Charlee Fraser, tradutor da formidável Mary Jo Bassa, mãe de Furiosa, também contribui para maior aprofundamento emocional ao ser a principal força que move a protagonista a continuar correndo no infindável soalho de areia. O lado solidário e empático da Imperatriz é explorado com maior atenção e está presente ao longo de toda a trama, com Taylor-Joy expelindo com maestria a sensação de um dos amores mais naturais já sentidos pelo ser humano.
Ainda sobre a protagonista, ela brilha de forma fenomenal com uma presença inicialmente guiada pela expressividade de seus olhos e trabalhada de forma envolvente para lentamente explodir ao olhar do telespectador juntamente com Tom Burke, que interpreta Pretoriano Jack. É verosímil ver que a núcleo da personagem popularizada por Theron está presente, mas tanto a jovem Browne quanto a atriz que Miller escolheu em seguida ver Noite Passada em Soho (2021) acrescentam uma profundidade que, embora não exatamente necessária para compreender a versão de Theron, é intrigante a ponto de quase permitir que o longa-metragem possa viver de forma individual na franquia de filmes.
Mas o diretor, ainda que claramente saiba que não precisa provar mais zero quando o ponto é overdose de ação, não nos deixa olvidar de quem é a história que estamos presenciando. Todos os elementos que constroem a narrativa ao volta, incluindo os personagens secundários — sendo eles novatos ou não — que acompanham perfeitamente o tom proposto por cada lado da guerra, a ambientação épica que muito se aprimora com a escolha de tomadas sobre a imensidão desértica e a impactante trilha sonora criada por Tom Holkenborg (Estrada da Fúria) contribuem para recriar a experiência sensorial viciante e energética do predecessor.
O sintoma desesperador de um cenário australiano despedaçado é agravado — no tom mais positivo verosímil — por uma guerra de poder contextualizadora da estrada política e sanguinária, que acaba sendo o gavinha mais potente entre os habitantes remanescentes deste mundo perdido.
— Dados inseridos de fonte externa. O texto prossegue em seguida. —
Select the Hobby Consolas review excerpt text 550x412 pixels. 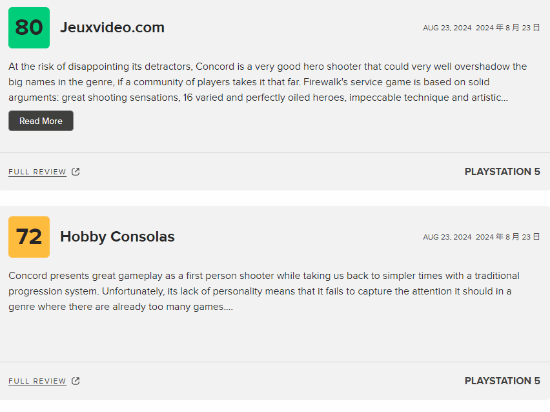click(264, 291)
Furiosa: Uma Saga Mad Max é uma avalanche épica de paixão que reúne os melhores elementos de Estrada da Fúria e entrega maior profundidade à Imperatriz. Miller renova com sublimidade o cenário pós-apocalíptico que fundou sua curso enquanto explora mais nuances de conhecidas personalidades em uma história cíclica que complementa satisfatoriamente o predecessor.